Content starts

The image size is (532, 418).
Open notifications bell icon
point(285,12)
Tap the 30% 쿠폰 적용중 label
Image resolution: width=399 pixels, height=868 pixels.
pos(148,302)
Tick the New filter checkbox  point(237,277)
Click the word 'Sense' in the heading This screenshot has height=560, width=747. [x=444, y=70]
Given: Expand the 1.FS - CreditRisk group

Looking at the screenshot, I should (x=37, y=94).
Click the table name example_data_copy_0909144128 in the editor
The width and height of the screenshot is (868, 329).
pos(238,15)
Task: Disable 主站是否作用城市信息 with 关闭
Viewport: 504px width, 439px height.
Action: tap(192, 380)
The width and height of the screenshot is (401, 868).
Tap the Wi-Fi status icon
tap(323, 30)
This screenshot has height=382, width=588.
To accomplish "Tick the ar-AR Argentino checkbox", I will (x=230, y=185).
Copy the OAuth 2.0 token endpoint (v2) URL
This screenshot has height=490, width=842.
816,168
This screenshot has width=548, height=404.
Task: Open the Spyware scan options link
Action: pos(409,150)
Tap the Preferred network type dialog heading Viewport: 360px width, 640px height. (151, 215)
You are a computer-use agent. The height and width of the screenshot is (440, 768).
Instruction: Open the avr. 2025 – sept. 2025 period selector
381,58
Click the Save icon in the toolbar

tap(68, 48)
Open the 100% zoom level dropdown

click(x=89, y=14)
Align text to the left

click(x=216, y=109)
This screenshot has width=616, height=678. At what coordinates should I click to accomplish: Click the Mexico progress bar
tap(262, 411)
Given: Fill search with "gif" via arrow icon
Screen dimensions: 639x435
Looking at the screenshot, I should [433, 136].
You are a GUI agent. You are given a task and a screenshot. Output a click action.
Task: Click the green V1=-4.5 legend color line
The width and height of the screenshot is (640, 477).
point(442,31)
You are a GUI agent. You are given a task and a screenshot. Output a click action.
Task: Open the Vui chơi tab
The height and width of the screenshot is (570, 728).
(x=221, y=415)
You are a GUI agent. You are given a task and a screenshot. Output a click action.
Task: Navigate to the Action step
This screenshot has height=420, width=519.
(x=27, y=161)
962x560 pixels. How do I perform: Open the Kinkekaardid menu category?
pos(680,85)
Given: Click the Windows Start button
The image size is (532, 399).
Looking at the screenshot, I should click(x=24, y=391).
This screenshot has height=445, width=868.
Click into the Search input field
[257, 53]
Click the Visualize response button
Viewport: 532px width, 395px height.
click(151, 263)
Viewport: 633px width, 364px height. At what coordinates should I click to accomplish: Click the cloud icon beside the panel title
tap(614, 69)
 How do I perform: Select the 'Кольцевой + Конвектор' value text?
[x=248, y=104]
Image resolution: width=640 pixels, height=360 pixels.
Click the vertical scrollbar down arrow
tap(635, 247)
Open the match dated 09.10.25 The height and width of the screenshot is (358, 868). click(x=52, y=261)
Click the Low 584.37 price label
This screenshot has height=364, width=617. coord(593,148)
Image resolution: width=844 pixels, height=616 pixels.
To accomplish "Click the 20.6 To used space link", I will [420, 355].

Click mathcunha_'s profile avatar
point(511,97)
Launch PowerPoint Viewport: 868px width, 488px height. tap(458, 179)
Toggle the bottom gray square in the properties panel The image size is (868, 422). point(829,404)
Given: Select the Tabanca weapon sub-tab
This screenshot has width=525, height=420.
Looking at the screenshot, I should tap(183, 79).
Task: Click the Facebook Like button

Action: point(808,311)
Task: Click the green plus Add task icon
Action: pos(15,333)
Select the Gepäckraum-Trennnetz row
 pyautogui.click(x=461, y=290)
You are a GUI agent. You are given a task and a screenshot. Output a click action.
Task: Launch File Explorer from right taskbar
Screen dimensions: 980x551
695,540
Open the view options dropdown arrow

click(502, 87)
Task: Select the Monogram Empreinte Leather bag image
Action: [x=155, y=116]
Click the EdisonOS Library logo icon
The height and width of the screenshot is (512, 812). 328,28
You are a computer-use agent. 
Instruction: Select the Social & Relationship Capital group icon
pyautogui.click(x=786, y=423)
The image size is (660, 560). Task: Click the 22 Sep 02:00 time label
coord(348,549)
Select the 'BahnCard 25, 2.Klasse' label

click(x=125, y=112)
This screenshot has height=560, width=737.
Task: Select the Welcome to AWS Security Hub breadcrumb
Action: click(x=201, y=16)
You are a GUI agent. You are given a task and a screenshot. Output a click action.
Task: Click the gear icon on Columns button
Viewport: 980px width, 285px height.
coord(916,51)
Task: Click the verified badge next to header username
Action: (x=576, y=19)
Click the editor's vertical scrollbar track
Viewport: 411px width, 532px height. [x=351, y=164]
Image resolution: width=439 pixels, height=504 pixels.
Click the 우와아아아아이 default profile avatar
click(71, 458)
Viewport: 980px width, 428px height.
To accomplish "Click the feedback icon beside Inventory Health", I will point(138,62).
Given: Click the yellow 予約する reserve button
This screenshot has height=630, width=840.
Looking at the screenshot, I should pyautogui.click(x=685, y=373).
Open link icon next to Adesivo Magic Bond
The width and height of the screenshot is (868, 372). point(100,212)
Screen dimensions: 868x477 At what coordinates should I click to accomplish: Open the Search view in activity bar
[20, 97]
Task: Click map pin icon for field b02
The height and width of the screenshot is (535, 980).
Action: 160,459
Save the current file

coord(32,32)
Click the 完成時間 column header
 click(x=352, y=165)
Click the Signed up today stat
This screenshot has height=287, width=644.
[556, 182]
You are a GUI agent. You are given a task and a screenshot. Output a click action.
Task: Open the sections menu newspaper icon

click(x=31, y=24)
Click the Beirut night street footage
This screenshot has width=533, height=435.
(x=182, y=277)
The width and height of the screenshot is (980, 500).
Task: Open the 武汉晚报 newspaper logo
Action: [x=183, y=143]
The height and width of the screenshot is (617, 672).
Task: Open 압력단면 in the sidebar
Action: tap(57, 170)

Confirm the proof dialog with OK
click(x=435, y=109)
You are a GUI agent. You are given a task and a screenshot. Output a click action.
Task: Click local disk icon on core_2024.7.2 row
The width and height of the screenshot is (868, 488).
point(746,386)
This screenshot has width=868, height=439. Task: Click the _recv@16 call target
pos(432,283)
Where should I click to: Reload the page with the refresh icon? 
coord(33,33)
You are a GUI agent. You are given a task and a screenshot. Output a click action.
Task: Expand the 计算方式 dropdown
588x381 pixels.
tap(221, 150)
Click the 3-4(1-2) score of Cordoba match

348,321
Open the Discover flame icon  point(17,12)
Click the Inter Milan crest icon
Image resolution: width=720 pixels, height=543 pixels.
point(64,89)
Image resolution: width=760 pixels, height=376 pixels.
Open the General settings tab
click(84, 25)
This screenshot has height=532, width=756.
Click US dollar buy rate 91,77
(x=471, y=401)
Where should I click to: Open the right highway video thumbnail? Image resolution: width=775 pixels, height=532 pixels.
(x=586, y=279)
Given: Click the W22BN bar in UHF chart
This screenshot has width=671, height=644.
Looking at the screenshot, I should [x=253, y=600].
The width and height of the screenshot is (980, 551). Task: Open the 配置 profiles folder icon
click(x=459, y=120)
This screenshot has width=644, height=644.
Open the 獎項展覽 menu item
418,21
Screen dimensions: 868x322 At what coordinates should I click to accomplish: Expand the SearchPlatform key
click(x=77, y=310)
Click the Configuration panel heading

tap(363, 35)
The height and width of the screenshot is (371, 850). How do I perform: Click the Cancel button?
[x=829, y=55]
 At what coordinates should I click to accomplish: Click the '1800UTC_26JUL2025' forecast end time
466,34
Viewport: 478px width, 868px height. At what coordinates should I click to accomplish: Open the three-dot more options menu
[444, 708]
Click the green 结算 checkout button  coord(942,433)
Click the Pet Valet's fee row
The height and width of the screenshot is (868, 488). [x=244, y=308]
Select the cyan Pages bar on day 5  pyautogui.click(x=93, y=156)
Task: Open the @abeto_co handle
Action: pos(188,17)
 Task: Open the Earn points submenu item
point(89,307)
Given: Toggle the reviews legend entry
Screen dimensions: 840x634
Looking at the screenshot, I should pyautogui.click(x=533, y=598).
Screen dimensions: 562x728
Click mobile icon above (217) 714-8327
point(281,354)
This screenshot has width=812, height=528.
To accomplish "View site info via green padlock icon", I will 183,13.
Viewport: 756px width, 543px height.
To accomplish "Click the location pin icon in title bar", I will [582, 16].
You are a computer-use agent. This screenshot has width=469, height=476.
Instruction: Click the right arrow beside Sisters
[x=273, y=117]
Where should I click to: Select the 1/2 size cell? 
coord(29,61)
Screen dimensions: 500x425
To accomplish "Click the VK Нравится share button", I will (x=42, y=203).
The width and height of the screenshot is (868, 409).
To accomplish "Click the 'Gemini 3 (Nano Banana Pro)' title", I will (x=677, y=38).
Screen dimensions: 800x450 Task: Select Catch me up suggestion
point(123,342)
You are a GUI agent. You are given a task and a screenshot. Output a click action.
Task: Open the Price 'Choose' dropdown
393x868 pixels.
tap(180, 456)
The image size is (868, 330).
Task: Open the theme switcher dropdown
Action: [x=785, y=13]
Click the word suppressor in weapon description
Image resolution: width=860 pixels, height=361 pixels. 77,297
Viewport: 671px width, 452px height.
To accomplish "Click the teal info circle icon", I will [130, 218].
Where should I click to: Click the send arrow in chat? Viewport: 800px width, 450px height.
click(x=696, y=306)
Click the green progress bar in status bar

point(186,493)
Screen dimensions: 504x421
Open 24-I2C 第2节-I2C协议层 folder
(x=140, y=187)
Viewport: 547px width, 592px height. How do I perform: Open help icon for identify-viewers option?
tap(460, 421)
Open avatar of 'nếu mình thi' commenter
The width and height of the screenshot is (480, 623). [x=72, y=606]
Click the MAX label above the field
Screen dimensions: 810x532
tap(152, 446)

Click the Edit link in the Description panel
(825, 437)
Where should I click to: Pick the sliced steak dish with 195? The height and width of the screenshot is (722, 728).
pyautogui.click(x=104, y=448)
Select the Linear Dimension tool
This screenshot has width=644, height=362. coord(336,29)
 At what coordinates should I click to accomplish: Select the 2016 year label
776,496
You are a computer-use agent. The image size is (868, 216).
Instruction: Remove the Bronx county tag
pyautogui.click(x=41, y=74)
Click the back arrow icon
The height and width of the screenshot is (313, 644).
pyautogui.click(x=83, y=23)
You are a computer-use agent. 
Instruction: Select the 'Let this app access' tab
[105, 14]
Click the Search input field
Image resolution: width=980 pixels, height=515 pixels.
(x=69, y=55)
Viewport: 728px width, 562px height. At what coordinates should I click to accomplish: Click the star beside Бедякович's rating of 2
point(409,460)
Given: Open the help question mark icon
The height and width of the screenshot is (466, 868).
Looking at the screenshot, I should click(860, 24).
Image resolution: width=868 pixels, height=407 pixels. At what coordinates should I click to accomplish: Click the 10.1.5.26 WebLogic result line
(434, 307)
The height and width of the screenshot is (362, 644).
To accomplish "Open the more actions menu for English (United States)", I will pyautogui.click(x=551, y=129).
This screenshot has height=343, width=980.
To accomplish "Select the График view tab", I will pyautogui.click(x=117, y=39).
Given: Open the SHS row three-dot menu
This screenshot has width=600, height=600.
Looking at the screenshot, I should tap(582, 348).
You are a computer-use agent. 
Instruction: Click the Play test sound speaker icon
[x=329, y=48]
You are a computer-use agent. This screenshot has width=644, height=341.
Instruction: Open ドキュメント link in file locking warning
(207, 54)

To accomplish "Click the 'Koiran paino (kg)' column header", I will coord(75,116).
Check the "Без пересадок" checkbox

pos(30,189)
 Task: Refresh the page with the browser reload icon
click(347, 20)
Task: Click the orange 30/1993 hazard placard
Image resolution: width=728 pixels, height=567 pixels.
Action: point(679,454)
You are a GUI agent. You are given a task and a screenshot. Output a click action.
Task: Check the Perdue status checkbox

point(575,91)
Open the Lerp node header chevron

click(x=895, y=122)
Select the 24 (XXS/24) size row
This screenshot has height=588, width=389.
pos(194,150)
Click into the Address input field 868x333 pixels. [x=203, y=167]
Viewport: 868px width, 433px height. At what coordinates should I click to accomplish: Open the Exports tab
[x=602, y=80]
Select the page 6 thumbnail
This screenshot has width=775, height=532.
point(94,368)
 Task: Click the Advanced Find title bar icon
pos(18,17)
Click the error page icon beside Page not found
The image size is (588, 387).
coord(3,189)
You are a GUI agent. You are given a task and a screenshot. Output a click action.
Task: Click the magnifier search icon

Content ends

Only lines holding the word "Tick" are wanted; copy each one from the listing.

> EXERCISE RESULT
Tick the New filter checkbox  point(237,277)
To accomplish "Tick the ar-AR Argentino checkbox", I will (x=230, y=185).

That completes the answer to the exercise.